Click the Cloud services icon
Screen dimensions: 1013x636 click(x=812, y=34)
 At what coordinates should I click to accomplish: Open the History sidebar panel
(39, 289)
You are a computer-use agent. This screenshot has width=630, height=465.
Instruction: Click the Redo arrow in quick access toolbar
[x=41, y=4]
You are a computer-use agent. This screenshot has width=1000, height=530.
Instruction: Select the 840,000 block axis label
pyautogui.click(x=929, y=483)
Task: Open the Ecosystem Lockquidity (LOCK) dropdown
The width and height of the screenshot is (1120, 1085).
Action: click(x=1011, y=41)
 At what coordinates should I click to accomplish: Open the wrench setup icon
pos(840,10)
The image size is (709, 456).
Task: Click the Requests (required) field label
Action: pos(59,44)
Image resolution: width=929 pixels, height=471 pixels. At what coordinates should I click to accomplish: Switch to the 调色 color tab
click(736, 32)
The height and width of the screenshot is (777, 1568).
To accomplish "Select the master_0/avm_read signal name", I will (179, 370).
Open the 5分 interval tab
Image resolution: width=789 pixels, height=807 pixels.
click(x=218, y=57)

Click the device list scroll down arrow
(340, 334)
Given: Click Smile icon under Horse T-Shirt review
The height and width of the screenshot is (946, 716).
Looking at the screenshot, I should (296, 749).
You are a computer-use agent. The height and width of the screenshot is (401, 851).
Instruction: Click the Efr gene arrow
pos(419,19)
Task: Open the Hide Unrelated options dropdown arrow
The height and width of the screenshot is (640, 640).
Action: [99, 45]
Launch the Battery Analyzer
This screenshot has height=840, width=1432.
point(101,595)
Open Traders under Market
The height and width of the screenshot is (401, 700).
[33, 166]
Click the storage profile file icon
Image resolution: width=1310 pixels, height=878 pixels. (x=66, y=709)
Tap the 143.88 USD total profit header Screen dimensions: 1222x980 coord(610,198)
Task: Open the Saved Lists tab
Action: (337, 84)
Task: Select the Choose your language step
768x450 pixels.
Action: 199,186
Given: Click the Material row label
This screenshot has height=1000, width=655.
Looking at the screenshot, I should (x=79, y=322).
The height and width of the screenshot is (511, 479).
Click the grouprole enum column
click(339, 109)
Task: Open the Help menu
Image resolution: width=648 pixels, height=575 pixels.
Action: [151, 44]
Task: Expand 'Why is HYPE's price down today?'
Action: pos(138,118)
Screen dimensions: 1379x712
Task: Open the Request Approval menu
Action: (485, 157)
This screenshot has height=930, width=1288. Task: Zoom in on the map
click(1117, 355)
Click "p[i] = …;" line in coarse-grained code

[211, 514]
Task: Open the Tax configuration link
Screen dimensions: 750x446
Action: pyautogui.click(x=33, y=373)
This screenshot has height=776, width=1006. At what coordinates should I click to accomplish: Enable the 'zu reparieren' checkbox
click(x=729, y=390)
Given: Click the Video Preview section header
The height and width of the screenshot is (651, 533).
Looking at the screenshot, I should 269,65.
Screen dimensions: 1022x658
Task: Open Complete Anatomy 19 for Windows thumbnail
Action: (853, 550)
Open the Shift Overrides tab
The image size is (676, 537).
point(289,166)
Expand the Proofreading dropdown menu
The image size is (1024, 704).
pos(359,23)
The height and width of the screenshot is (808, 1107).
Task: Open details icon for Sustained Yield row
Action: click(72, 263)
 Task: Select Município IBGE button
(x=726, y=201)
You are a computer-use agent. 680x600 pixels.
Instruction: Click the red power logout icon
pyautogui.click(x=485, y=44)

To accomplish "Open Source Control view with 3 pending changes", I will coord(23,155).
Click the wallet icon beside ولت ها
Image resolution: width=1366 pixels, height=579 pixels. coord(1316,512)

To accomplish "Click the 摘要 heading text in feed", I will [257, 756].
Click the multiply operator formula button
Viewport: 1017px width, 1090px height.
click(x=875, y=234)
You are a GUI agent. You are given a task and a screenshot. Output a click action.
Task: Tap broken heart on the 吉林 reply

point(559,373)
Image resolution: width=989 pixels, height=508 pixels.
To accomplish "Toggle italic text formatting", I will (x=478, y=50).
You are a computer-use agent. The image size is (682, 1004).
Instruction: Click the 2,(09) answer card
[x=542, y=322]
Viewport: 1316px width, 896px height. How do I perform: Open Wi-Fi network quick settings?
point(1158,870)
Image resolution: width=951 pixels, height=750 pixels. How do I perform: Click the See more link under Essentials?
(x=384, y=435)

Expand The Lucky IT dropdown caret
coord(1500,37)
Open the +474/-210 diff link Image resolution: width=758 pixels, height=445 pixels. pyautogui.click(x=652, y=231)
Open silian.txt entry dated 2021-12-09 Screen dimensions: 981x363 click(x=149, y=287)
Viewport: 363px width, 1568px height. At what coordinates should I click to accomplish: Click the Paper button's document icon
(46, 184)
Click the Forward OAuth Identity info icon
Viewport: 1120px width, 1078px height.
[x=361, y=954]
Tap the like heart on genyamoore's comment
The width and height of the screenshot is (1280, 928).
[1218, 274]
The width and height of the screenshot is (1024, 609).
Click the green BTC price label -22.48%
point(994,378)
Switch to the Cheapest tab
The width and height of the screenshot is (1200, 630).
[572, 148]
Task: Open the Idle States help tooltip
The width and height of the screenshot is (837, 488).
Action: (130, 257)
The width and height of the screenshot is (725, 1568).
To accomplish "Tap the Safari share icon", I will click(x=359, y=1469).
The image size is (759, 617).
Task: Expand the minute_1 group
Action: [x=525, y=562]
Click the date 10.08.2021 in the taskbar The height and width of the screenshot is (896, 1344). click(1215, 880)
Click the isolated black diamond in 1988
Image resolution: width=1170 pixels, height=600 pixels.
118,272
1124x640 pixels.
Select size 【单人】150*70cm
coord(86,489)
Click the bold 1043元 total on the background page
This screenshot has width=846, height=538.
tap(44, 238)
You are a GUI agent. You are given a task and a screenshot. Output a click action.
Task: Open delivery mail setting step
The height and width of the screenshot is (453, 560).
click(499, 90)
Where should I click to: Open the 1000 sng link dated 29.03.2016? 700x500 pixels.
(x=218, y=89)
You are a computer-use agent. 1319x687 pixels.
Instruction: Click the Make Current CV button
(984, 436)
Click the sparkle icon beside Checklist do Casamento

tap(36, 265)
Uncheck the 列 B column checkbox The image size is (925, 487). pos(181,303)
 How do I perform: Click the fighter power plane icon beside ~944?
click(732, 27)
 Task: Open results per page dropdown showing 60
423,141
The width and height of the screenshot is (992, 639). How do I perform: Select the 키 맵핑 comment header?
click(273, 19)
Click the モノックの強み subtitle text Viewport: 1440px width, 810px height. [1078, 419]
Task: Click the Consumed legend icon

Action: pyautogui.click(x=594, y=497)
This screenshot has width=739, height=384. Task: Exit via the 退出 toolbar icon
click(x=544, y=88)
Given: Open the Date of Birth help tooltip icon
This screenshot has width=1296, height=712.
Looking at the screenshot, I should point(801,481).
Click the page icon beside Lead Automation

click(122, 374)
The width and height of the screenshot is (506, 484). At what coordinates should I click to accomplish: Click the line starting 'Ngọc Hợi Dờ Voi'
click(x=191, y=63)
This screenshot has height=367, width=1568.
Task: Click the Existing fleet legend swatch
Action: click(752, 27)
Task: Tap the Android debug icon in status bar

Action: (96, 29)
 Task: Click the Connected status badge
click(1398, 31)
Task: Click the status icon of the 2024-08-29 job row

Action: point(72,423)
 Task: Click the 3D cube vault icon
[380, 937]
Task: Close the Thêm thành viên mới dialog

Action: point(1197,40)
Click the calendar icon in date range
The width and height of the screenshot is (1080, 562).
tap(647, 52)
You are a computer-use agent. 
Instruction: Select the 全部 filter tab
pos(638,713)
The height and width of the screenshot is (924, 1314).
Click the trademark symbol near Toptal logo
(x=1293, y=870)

········

EXERCISE – Each line above must be retyped exactly in the response.

TASK RESULT –
Click the Cloud services icon
Screen dimensions: 1013x636 click(x=812, y=34)
 At what coordinates should I click to accomplish: Open the History sidebar panel
(39, 289)
You are a computer-use agent. This screenshot has width=630, height=465.
Instruction: Click the Redo arrow in quick access toolbar
[x=41, y=4]
You are a computer-use agent. This screenshot has width=1000, height=530.
Instruction: Select the 840,000 block axis label
pyautogui.click(x=929, y=483)
Task: Open the Ecosystem Lockquidity (LOCK) dropdown
The width and height of the screenshot is (1120, 1085).
Action: click(x=1011, y=41)
 At what coordinates should I click to accomplish: Open the wrench setup icon
pos(840,10)
The image size is (709, 456).
Task: Click the Requests (required) field label
Action: pos(59,44)
Image resolution: width=929 pixels, height=471 pixels. At what coordinates should I click to accomplish: Switch to the 调色 color tab
click(736, 32)
The height and width of the screenshot is (777, 1568).
To accomplish "Select the master_0/avm_read signal name", I will (179, 370).
Open the 5分 interval tab
Image resolution: width=789 pixels, height=807 pixels.
click(x=218, y=57)

Click the device list scroll down arrow
(340, 334)
Given: Click Smile icon under Horse T-Shirt review
The height and width of the screenshot is (946, 716).
Looking at the screenshot, I should (296, 749).
You are a computer-use agent. The height and width of the screenshot is (401, 851).
Instruction: Click the Efr gene arrow
pos(419,19)
Task: Open the Hide Unrelated options dropdown arrow
The height and width of the screenshot is (640, 640).
Action: [99, 45]
Launch the Battery Analyzer
This screenshot has height=840, width=1432.
point(101,595)
Open Traders under Market
The height and width of the screenshot is (401, 700).
[33, 166]
Click the storage profile file icon
Image resolution: width=1310 pixels, height=878 pixels. (x=66, y=709)
Tap the 143.88 USD total profit header Screen dimensions: 1222x980 coord(610,198)
Task: Open the Saved Lists tab
Action: (337, 84)
Task: Select the Choose your language step
768x450 pixels.
Action: 199,186
Given: Click the Material row label
This screenshot has height=1000, width=655.
Looking at the screenshot, I should (x=79, y=322).
The height and width of the screenshot is (511, 479).
Click the grouprole enum column
click(339, 109)
Task: Open the Help menu
Image resolution: width=648 pixels, height=575 pixels.
Action: [151, 44]
Task: Expand 'Why is HYPE's price down today?'
Action: pos(138,118)
Screen dimensions: 1379x712
Task: Open the Request Approval menu
Action: (485, 157)
This screenshot has height=930, width=1288. Task: Zoom in on the map
click(1117, 355)
Click "p[i] = …;" line in coarse-grained code

[211, 514]
Task: Open the Tax configuration link
Screen dimensions: 750x446
Action: pyautogui.click(x=33, y=373)
This screenshot has height=776, width=1006. At what coordinates should I click to accomplish: Enable the 'zu reparieren' checkbox
click(x=729, y=390)
Given: Click the Video Preview section header
The height and width of the screenshot is (651, 533).
Looking at the screenshot, I should 269,65.
Screen dimensions: 1022x658
Task: Open Complete Anatomy 19 for Windows thumbnail
Action: (853, 550)
Open the Shift Overrides tab
The image size is (676, 537).
point(289,166)
Expand the Proofreading dropdown menu
The image size is (1024, 704).
pos(359,23)
The height and width of the screenshot is (808, 1107).
Task: Open details icon for Sustained Yield row
Action: click(72, 263)
 Task: Select Município IBGE button
(x=726, y=201)
You are a computer-use agent. 680x600 pixels.
Instruction: Click the red power logout icon
pyautogui.click(x=485, y=44)

To accomplish "Open Source Control view with 3 pending changes", I will coord(23,155).
Click the wallet icon beside ولت ها
Image resolution: width=1366 pixels, height=579 pixels. coord(1316,512)

To accomplish "Click the 摘要 heading text in feed", I will [257, 756].
Click the multiply operator formula button
Viewport: 1017px width, 1090px height.
click(x=875, y=234)
You are a GUI agent. You are given a task and a screenshot. Output a click action.
Task: Tap broken heart on the 吉林 reply

point(559,373)
Image resolution: width=989 pixels, height=508 pixels.
To accomplish "Toggle italic text formatting", I will (x=478, y=50).
You are a computer-use agent. The image size is (682, 1004).
Instruction: Click the 2,(09) answer card
[x=542, y=322]
Viewport: 1316px width, 896px height. How do I perform: Open Wi-Fi network quick settings?
point(1158,870)
Image resolution: width=951 pixels, height=750 pixels. How do I perform: Click the See more link under Essentials?
(x=384, y=435)

Expand The Lucky IT dropdown caret
coord(1500,37)
Open the +474/-210 diff link Image resolution: width=758 pixels, height=445 pixels. pyautogui.click(x=652, y=231)
Open silian.txt entry dated 2021-12-09 Screen dimensions: 981x363 click(x=149, y=287)
Viewport: 363px width, 1568px height. At what coordinates should I click to accomplish: Click the Paper button's document icon
(46, 184)
Click the Forward OAuth Identity info icon
Viewport: 1120px width, 1078px height.
[x=361, y=954]
Tap the like heart on genyamoore's comment
The width and height of the screenshot is (1280, 928).
[1218, 274]
The width and height of the screenshot is (1024, 609).
Click the green BTC price label -22.48%
point(994,378)
Switch to the Cheapest tab
The width and height of the screenshot is (1200, 630).
[572, 148]
Task: Open the Idle States help tooltip
The width and height of the screenshot is (837, 488).
Action: (130, 257)
The width and height of the screenshot is (725, 1568).
To accomplish "Tap the Safari share icon", I will click(x=359, y=1469).
The image size is (759, 617).
Task: Expand the minute_1 group
Action: [x=525, y=562]
Click the date 10.08.2021 in the taskbar The height and width of the screenshot is (896, 1344). click(1215, 880)
Click the isolated black diamond in 1988
Image resolution: width=1170 pixels, height=600 pixels.
118,272
1124x640 pixels.
Select size 【单人】150*70cm
coord(86,489)
Click the bold 1043元 total on the background page
This screenshot has width=846, height=538.
tap(44, 238)
You are a GUI agent. You are given a task and a screenshot. Output a click action.
Task: Open delivery mail setting step
The height and width of the screenshot is (453, 560).
click(499, 90)
Where should I click to: Open the 1000 sng link dated 29.03.2016? 700x500 pixels.
(x=218, y=89)
You are a computer-use agent. 1319x687 pixels.
Instruction: Click the Make Current CV button
(984, 436)
Click the sparkle icon beside Checklist do Casamento

tap(36, 265)
Uncheck the 列 B column checkbox The image size is (925, 487). pos(181,303)
 How do I perform: Click the fighter power plane icon beside ~944?
click(732, 27)
 Task: Open results per page dropdown showing 60
423,141
The width and height of the screenshot is (992, 639). How do I perform: Select the 키 맵핑 comment header?
click(273, 19)
Click the モノックの強み subtitle text Viewport: 1440px width, 810px height. [1078, 419]
Task: Click the Consumed legend icon

Action: pyautogui.click(x=594, y=497)
This screenshot has width=739, height=384. Task: Exit via the 退出 toolbar icon
click(x=544, y=88)
Given: Open the Date of Birth help tooltip icon
This screenshot has width=1296, height=712.
Looking at the screenshot, I should point(801,481).
Click the page icon beside Lead Automation

click(122, 374)
The width and height of the screenshot is (506, 484). At what coordinates should I click to accomplish: Click the line starting 'Ngọc Hợi Dờ Voi'
click(x=191, y=63)
This screenshot has height=367, width=1568.
Task: Click the Existing fleet legend swatch
Action: click(752, 27)
Task: Tap the Android debug icon in status bar

Action: (96, 29)
 Task: Click the Connected status badge
click(1398, 31)
Task: Click the status icon of the 2024-08-29 job row

Action: point(72,423)
 Task: Click the 3D cube vault icon
[380, 937]
Task: Close the Thêm thành viên mới dialog

Action: point(1197,40)
Click the calendar icon in date range
The width and height of the screenshot is (1080, 562).
tap(647, 52)
You are a computer-use agent. 
Instruction: Select the 全部 filter tab
pos(638,713)
The height and width of the screenshot is (924, 1314).
Click the trademark symbol near Toptal logo
(x=1293, y=870)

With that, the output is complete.